One of the most important tasks in developing contract standards is to construct a taxonomy of all legal agreements. It is a daunting task. And, it probably does not have a right answer. But you have to start somewhere.

I have been fortunate to work with one of the best classifiers: Dan Dabney of ThomsonReuters. His paper—A Brief Practical Introduction to Taxonomies—is a must read.

1. Taxonomy Structure

Dan describes the three main determinates of a taxonomy. "The broad, structural issues that seem to attract attention are these: (1) how many lines should the classification have; (2) how deep or flat should the classification be; and (3) what should be the classifications at the top level or two." To summarize Dan's position: the organization should present a clearly articulated, editorialized viewpoint that captures the essence of the particular field of study.
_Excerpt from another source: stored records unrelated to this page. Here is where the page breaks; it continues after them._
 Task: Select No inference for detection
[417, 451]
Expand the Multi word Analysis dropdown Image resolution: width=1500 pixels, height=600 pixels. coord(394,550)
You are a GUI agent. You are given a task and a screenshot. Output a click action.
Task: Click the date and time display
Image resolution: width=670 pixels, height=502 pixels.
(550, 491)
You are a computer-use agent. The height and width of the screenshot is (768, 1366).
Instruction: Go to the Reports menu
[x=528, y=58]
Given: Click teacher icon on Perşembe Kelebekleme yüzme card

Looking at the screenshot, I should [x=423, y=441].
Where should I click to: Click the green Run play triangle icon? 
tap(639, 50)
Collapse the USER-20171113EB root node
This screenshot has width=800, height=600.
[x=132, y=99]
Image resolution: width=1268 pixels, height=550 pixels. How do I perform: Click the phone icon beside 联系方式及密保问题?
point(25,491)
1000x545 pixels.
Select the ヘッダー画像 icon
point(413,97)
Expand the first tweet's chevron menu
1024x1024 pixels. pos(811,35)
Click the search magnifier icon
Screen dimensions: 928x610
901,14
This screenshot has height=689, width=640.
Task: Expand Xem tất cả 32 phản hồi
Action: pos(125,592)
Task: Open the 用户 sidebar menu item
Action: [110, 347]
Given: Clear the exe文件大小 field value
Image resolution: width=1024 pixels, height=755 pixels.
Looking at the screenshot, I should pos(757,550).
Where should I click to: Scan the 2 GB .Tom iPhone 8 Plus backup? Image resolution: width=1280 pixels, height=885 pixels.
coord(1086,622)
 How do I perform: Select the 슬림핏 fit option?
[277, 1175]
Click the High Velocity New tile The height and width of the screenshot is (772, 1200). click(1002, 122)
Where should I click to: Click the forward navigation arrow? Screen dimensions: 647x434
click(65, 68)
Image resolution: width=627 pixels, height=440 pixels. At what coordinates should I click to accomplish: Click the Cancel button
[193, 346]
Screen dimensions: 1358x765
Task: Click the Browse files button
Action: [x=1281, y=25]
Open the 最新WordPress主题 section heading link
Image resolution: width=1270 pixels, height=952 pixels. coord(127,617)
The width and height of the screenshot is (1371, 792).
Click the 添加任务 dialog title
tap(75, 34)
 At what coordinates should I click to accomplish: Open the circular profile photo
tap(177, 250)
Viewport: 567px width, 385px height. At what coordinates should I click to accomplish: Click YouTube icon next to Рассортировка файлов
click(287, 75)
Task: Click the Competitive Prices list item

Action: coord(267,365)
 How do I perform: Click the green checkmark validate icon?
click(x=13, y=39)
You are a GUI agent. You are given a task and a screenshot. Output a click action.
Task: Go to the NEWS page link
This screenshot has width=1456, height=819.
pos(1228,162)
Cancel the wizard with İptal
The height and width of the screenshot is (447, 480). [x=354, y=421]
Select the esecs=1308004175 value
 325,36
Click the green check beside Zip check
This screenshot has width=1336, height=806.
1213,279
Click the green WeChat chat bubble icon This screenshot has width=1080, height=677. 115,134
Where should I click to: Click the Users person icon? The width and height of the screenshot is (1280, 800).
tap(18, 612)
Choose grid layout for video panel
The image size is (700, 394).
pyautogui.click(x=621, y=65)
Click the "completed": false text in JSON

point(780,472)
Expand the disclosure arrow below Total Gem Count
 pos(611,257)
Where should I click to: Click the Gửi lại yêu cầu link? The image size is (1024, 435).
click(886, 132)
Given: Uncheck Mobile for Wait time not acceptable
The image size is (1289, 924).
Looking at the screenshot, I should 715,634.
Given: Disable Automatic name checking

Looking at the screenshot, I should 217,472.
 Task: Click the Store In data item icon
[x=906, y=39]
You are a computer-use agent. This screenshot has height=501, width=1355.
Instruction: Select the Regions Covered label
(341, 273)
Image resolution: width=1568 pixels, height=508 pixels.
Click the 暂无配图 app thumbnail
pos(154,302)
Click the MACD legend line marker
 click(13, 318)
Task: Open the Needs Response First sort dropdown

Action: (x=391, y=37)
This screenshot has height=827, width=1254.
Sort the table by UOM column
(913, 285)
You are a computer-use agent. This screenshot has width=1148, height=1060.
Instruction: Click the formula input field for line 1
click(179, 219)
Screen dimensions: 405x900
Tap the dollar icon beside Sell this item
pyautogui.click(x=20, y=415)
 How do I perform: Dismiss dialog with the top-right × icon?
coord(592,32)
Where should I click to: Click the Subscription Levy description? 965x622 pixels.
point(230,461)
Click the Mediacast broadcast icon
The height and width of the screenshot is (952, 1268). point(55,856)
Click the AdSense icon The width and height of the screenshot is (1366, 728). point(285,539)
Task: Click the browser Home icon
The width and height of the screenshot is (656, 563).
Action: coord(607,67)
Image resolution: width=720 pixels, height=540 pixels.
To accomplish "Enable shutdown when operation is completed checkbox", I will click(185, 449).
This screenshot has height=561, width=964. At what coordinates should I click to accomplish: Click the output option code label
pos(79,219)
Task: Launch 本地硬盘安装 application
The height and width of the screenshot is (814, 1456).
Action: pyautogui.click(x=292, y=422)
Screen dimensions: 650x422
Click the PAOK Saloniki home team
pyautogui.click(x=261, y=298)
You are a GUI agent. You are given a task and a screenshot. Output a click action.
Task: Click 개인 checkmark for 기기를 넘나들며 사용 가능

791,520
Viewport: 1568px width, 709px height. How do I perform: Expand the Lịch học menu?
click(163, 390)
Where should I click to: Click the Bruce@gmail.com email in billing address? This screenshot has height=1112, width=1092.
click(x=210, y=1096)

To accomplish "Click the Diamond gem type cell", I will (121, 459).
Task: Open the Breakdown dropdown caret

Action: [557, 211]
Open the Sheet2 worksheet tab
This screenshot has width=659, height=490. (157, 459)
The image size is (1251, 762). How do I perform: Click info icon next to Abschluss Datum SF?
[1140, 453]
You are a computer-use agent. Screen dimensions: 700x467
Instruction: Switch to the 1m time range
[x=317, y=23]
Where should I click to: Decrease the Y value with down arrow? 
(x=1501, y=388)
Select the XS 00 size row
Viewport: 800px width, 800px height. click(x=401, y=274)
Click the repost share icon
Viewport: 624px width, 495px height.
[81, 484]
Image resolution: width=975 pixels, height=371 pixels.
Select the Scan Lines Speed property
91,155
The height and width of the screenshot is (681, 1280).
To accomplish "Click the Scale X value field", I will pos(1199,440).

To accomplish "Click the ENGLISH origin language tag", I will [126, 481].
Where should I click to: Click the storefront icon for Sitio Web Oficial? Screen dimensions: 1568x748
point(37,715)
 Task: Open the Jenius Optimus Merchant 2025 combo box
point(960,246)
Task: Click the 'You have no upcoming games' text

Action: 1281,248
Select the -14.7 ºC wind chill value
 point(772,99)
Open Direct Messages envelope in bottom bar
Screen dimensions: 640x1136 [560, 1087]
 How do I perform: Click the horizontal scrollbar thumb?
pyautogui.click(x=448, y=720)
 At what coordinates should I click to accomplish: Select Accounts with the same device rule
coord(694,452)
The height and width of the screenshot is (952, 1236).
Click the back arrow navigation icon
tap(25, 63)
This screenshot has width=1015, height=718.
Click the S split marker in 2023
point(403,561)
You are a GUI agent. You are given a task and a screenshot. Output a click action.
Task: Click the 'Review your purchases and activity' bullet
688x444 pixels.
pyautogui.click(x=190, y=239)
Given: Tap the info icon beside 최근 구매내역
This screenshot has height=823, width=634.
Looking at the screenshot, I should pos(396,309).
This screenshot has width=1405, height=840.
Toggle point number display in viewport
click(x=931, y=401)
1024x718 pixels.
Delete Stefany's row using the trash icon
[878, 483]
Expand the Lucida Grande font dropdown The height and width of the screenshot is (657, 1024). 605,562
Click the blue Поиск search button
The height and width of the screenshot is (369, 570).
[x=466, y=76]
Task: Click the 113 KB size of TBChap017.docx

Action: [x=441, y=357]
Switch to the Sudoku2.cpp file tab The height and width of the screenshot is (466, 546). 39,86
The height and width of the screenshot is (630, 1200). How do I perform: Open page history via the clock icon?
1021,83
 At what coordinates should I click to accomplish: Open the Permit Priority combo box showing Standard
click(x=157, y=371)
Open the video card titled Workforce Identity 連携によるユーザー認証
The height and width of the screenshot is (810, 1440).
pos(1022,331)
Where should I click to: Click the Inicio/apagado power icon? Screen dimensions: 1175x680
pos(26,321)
The structure is then determined by the level of specificity desired (i.e. the number of the lines in the taxonomy). Each topic page should typically contain about 10 sub-items. The rule of 10 then dictates the number of levels by "the common logarithm of the number of lines it contains". In other words for a 100 line taxonomy, you need two levels; for a 1,000 line taxonomy, you will require 3 levels.

2. Taxonomy Organization or Theme(s)

While the number of levels can be determined by objective guidelines; the organizational theme presents far more subjective challenges. A clear articulation of the organization requires definition of the core concepts or characteristics. But, there are typically many overlapping themes that cannot be separated. To quote from Dan again: "Nearly any legal idea has several aspects to it—the legal theory involved, the jurisdiction, the nature of the parties, the procedural posture, and so forth. In a browsable taxonomy the ideas are ordered in such a way that the most basic or general ideas are the principles of classification for the higher levels, and the more particular ideas determine classification for the lower levels. Setting up the high levels of a taxonomy is an exercise in deciding what is important." To some degree, you have to accept that the categories will not be mutually exclusive. In the case of legal contract, for example, some of the competing organizational themes may include:

  • Type of contract (unilateral, multi-lateral)
  • Nature of the bargain (sale, exchange, license)
  • Nature of the asset, right or interest

3. Taxonomy Levels (Document Anatomy)

As a general rule, developing a taxonomy can be approached from both a top-down (deductive reasoning methodology) and a bottom up (inductive approach). Whittaker and Breininger offer sound advice: "First, develop the upper levels of structure into the major categories. Try not to have more than ten large subject areas; if you have more than that, it will make it difficult to navigate through the hierarchy. One structure might be to organize around major domains (products, human resources, geographies, for instance)." Taxonomy Development for Knowledge Management

(a) Top Level-Organizing Theme. In addition to understanding the theory of taxonomy development, there are a few practical tips. First, draw from existing classifications.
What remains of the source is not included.